• **EXERCISE BRIEF**
Reproduce exactly, from the data that follows, the line with "This screenshot has width=1702, height=880.", the line with "Given: Open the Related Content tab", and every line that lies between them.

Collected data entries:

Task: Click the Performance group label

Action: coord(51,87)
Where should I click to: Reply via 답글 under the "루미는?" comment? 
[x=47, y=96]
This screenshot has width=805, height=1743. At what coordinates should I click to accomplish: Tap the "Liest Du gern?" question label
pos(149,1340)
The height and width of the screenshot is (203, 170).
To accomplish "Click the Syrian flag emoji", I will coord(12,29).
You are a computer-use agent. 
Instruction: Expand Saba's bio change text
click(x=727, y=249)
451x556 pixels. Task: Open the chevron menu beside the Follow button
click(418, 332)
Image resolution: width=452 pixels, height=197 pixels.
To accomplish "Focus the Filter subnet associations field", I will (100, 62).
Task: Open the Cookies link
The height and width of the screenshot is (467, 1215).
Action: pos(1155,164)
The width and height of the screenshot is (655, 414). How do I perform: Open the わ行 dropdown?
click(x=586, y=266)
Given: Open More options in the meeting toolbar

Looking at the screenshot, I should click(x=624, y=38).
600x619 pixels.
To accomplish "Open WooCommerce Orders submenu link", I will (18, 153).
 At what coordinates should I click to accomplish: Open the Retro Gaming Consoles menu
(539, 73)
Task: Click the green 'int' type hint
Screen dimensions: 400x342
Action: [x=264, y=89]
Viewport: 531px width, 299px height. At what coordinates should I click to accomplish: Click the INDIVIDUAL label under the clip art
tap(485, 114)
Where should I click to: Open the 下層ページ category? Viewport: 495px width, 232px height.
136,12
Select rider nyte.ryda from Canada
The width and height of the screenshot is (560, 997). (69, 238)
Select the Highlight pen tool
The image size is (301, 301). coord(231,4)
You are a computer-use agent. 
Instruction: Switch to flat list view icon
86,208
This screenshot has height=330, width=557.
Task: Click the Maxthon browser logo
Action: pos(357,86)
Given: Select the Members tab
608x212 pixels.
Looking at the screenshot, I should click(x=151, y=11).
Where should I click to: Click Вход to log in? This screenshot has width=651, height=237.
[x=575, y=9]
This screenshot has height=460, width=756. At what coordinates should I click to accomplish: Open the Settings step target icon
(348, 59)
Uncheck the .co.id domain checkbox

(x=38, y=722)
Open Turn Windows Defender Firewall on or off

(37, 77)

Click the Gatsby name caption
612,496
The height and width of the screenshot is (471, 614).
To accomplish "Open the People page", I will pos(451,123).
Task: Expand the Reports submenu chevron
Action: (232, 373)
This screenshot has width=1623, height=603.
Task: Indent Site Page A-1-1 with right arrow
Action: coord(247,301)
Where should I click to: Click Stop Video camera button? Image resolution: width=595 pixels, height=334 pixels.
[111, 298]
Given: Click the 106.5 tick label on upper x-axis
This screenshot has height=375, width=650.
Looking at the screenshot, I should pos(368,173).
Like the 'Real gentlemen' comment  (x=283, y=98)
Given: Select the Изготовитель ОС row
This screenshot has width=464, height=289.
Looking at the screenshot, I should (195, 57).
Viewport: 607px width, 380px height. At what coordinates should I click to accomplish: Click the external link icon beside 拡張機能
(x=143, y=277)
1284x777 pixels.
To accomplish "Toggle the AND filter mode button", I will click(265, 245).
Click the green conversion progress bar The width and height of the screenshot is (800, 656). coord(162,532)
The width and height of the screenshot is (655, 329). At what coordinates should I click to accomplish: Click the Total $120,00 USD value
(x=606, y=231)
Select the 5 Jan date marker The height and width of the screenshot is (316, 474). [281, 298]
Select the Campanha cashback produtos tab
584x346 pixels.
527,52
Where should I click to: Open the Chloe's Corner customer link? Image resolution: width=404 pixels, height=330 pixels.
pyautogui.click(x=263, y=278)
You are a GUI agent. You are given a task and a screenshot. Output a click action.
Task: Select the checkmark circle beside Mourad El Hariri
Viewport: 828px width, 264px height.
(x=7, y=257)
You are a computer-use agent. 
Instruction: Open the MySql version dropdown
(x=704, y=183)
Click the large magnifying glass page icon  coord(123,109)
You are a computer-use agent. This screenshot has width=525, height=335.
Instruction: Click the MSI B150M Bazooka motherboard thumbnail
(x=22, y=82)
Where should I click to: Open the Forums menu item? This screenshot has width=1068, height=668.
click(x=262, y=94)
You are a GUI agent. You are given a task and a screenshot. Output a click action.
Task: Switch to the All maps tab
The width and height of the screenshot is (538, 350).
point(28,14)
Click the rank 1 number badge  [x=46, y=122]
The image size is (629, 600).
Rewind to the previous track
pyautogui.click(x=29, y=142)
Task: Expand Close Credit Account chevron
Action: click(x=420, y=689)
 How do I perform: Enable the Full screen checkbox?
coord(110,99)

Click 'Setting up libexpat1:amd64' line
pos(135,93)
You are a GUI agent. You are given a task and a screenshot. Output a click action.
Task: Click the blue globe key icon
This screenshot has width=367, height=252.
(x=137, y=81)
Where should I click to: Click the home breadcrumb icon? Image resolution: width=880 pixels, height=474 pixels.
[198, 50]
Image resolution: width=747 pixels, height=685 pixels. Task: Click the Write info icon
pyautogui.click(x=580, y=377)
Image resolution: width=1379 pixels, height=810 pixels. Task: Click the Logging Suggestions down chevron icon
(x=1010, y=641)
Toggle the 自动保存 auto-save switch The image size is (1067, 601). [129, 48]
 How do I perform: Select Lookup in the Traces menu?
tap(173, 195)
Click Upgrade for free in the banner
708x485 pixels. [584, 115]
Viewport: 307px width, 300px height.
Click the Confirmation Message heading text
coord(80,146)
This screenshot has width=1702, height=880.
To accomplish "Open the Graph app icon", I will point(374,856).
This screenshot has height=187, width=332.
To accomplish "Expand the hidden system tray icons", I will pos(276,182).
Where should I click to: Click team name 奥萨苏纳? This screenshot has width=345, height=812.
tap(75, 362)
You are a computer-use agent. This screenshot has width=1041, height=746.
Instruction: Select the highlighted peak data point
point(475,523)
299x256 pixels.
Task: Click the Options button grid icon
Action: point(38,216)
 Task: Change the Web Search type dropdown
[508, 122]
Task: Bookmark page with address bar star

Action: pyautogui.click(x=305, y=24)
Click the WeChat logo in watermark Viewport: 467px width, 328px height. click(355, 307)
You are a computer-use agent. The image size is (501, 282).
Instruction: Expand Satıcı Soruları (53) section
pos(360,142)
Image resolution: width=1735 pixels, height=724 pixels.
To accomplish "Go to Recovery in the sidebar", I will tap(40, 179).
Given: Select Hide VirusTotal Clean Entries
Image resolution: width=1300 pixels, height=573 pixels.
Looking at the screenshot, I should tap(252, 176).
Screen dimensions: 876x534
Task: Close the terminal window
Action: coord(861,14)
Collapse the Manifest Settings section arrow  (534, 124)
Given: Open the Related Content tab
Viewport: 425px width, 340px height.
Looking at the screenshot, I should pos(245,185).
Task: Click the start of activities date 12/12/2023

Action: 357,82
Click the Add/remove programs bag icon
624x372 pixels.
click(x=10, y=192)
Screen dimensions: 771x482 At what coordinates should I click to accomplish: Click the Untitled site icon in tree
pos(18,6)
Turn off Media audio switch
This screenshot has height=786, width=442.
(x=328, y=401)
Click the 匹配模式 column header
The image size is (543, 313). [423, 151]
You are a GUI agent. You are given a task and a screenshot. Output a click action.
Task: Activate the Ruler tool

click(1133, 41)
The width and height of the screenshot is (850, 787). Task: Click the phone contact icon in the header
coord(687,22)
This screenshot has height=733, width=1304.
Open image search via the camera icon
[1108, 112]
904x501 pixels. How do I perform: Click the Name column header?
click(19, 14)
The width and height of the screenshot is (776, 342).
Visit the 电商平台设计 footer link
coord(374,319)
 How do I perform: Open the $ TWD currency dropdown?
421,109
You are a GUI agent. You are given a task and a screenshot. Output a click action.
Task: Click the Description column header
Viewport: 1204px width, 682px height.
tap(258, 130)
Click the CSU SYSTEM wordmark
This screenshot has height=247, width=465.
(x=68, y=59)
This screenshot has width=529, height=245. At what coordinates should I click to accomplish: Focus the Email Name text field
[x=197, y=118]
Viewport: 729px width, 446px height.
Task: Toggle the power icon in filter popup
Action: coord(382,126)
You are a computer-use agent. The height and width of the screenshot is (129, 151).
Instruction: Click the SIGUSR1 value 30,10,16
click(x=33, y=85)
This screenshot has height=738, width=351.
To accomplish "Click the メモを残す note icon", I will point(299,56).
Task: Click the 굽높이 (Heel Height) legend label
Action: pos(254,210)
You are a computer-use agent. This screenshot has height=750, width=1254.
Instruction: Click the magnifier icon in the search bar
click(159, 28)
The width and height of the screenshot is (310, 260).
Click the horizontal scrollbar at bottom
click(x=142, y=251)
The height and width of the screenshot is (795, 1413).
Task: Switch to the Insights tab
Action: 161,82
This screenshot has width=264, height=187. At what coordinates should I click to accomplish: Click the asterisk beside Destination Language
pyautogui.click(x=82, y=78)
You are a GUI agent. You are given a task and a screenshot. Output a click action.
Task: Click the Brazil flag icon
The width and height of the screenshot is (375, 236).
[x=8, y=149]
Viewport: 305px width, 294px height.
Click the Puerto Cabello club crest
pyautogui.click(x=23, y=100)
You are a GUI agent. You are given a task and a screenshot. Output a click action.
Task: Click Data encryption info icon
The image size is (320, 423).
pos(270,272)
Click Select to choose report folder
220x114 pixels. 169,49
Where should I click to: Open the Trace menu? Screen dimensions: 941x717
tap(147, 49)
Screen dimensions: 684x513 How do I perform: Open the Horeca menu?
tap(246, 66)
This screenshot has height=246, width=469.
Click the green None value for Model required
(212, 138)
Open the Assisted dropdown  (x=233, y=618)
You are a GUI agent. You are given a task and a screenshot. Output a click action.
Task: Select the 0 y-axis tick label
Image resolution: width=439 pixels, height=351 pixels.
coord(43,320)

• **OUTPUT**
This screenshot has width=1702, height=880.
To accomplish "Open the Graph app icon", I will point(374,856).
This screenshot has height=187, width=332.
To accomplish "Expand the hidden system tray icons", I will pos(276,182).
Where should I click to: Click team name 奥萨苏纳? This screenshot has width=345, height=812.
tap(75, 362)
You are a computer-use agent. This screenshot has width=1041, height=746.
Instruction: Select the highlighted peak data point
point(475,523)
299x256 pixels.
Task: Click the Options button grid icon
Action: point(38,216)
 Task: Change the Web Search type dropdown
[508, 122]
Task: Bookmark page with address bar star

Action: pyautogui.click(x=305, y=24)
Click the WeChat logo in watermark Viewport: 467px width, 328px height. click(355, 307)
You are a computer-use agent. The image size is (501, 282).
Instruction: Expand Satıcı Soruları (53) section
pos(360,142)
Image resolution: width=1735 pixels, height=724 pixels.
To accomplish "Go to Recovery in the sidebar", I will tap(40, 179).
Given: Select Hide VirusTotal Clean Entries
Image resolution: width=1300 pixels, height=573 pixels.
Looking at the screenshot, I should tap(252, 176).
Screen dimensions: 876x534
Task: Close the terminal window
Action: coord(861,14)
Collapse the Manifest Settings section arrow  (534, 124)
Given: Open the Related Content tab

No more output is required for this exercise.